- _Task item_: Make an exact reproduction of all the data.

═════ Dataset records ═════

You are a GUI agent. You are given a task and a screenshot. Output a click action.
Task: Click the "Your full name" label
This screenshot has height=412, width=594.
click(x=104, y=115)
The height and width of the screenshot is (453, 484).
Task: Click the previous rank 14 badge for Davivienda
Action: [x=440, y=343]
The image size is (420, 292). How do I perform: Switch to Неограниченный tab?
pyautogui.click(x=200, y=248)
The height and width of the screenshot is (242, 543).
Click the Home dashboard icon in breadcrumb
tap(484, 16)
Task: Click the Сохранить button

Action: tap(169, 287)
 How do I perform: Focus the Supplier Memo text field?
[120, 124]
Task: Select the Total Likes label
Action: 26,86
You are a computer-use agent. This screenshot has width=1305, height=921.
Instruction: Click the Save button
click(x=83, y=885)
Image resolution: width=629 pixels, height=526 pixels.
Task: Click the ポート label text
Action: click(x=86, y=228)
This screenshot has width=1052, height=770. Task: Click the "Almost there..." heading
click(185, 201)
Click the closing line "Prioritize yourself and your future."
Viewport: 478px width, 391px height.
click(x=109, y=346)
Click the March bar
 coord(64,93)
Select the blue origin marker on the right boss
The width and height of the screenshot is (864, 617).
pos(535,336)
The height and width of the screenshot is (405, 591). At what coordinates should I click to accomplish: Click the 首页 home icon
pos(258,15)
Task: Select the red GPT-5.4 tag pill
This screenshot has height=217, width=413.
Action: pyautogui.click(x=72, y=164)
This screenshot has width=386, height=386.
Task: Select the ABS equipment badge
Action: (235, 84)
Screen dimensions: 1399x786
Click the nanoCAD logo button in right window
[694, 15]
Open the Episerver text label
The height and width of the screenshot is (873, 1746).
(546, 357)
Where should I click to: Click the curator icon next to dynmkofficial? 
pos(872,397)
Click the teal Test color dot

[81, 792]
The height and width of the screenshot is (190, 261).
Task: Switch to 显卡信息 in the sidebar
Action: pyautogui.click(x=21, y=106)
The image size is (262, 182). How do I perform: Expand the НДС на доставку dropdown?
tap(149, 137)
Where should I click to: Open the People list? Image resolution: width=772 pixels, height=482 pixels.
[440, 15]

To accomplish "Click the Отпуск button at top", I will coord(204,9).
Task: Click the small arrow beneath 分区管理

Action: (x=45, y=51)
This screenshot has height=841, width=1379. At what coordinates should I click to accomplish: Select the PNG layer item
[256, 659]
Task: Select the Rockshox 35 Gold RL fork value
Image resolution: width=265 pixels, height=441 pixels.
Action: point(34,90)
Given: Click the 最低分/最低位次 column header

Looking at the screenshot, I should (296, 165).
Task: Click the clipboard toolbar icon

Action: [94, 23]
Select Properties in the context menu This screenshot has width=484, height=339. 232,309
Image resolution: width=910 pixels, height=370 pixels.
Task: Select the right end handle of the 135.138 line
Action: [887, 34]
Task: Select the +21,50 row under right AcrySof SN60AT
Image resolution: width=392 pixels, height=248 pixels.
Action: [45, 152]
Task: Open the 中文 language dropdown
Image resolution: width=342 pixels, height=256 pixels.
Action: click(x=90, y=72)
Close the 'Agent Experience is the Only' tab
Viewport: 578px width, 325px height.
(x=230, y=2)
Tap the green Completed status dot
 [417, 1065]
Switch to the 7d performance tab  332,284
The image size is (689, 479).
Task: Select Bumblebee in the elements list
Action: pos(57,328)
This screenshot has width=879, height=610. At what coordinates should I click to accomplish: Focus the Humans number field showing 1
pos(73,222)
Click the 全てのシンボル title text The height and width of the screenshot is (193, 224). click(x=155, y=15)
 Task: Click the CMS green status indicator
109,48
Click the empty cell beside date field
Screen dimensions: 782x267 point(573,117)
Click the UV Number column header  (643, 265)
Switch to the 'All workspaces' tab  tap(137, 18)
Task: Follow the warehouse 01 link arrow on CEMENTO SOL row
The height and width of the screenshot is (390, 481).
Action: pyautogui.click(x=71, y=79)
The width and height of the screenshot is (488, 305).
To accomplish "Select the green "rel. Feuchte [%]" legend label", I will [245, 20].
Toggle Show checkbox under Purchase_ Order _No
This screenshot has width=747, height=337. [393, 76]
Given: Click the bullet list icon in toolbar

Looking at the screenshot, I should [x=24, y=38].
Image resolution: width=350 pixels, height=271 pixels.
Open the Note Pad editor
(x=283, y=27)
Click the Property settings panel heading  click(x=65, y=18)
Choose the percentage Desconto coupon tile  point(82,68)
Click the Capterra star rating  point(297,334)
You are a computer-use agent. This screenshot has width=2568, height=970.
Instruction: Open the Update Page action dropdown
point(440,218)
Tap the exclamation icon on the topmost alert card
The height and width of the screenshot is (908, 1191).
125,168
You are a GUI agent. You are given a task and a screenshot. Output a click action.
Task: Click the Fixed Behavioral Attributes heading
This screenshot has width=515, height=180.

═════

- _Solved problem_:
You are a GUI agent. You are given a task and a screenshot. Output a click action.
Task: Click the "Your full name" label
This screenshot has height=412, width=594.
click(x=104, y=115)
The height and width of the screenshot is (453, 484).
Task: Click the previous rank 14 badge for Davivienda
Action: [x=440, y=343]
The image size is (420, 292). How do I perform: Switch to Неограниченный tab?
pyautogui.click(x=200, y=248)
The height and width of the screenshot is (242, 543).
Click the Home dashboard icon in breadcrumb
tap(484, 16)
Task: Click the Сохранить button

Action: tap(169, 287)
 How do I perform: Focus the Supplier Memo text field?
[120, 124]
Task: Select the Total Likes label
Action: 26,86
You are a computer-use agent. This screenshot has width=1305, height=921.
Instruction: Click the Save button
click(x=83, y=885)
Image resolution: width=629 pixels, height=526 pixels.
Task: Click the ポート label text
Action: click(x=86, y=228)
This screenshot has width=1052, height=770. Task: Click the "Almost there..." heading
click(185, 201)
Click the closing line "Prioritize yourself and your future."
Viewport: 478px width, 391px height.
click(x=109, y=346)
Click the March bar
 coord(64,93)
Select the blue origin marker on the right boss
The width and height of the screenshot is (864, 617).
pos(535,336)
The height and width of the screenshot is (405, 591). At what coordinates should I click to accomplish: Click the 首页 home icon
pos(258,15)
Task: Select the red GPT-5.4 tag pill
This screenshot has height=217, width=413.
Action: pyautogui.click(x=72, y=164)
This screenshot has width=386, height=386.
Task: Select the ABS equipment badge
Action: (235, 84)
Screen dimensions: 1399x786
Click the nanoCAD logo button in right window
[694, 15]
Open the Episerver text label
The height and width of the screenshot is (873, 1746).
(546, 357)
Where should I click to: Click the curator icon next to dynmkofficial? 
pos(872,397)
Click the teal Test color dot

[81, 792]
The height and width of the screenshot is (190, 261).
Task: Switch to 显卡信息 in the sidebar
Action: pyautogui.click(x=21, y=106)
The image size is (262, 182). How do I perform: Expand the НДС на доставку dropdown?
tap(149, 137)
Where should I click to: Open the People list? Image resolution: width=772 pixels, height=482 pixels.
[440, 15]

To accomplish "Click the Отпуск button at top", I will coord(204,9).
Task: Click the small arrow beneath 分区管理

Action: (x=45, y=51)
This screenshot has height=841, width=1379. At what coordinates should I click to accomplish: Select the PNG layer item
[256, 659]
Task: Select the Rockshox 35 Gold RL fork value
Image resolution: width=265 pixels, height=441 pixels.
Action: point(34,90)
Given: Click the 最低分/最低位次 column header

Looking at the screenshot, I should (296, 165).
Task: Click the clipboard toolbar icon

Action: [94, 23]
Select Properties in the context menu This screenshot has width=484, height=339. 232,309
Image resolution: width=910 pixels, height=370 pixels.
Task: Select the right end handle of the 135.138 line
Action: [887, 34]
Task: Select the +21,50 row under right AcrySof SN60AT
Image resolution: width=392 pixels, height=248 pixels.
Action: [45, 152]
Task: Open the 中文 language dropdown
Image resolution: width=342 pixels, height=256 pixels.
Action: click(x=90, y=72)
Close the 'Agent Experience is the Only' tab
Viewport: 578px width, 325px height.
(x=230, y=2)
Tap the green Completed status dot
 [417, 1065]
Switch to the 7d performance tab  332,284
The image size is (689, 479).
Task: Select Bumblebee in the elements list
Action: pos(57,328)
This screenshot has width=879, height=610. At what coordinates should I click to accomplish: Focus the Humans number field showing 1
pos(73,222)
Click the 全てのシンボル title text The height and width of the screenshot is (193, 224). click(x=155, y=15)
 Task: Click the CMS green status indicator
109,48
Click the empty cell beside date field
Screen dimensions: 782x267 point(573,117)
Click the UV Number column header  (643, 265)
Switch to the 'All workspaces' tab  tap(137, 18)
Task: Follow the warehouse 01 link arrow on CEMENTO SOL row
The height and width of the screenshot is (390, 481).
Action: pyautogui.click(x=71, y=79)
The width and height of the screenshot is (488, 305).
To accomplish "Select the green "rel. Feuchte [%]" legend label", I will [245, 20].
Toggle Show checkbox under Purchase_ Order _No
This screenshot has width=747, height=337. [393, 76]
Given: Click the bullet list icon in toolbar

Looking at the screenshot, I should [x=24, y=38].
Image resolution: width=350 pixels, height=271 pixels.
Open the Note Pad editor
(x=283, y=27)
Click the Property settings panel heading  click(x=65, y=18)
Choose the percentage Desconto coupon tile  point(82,68)
Click the Capterra star rating  point(297,334)
You are a computer-use agent. This screenshot has width=2568, height=970.
Instruction: Open the Update Page action dropdown
point(440,218)
Tap the exclamation icon on the topmost alert card
The height and width of the screenshot is (908, 1191).
125,168
You are a GUI agent. You are given a task and a screenshot. Output a click action.
Task: Click the Fixed Behavioral Attributes heading
This screenshot has width=515, height=180.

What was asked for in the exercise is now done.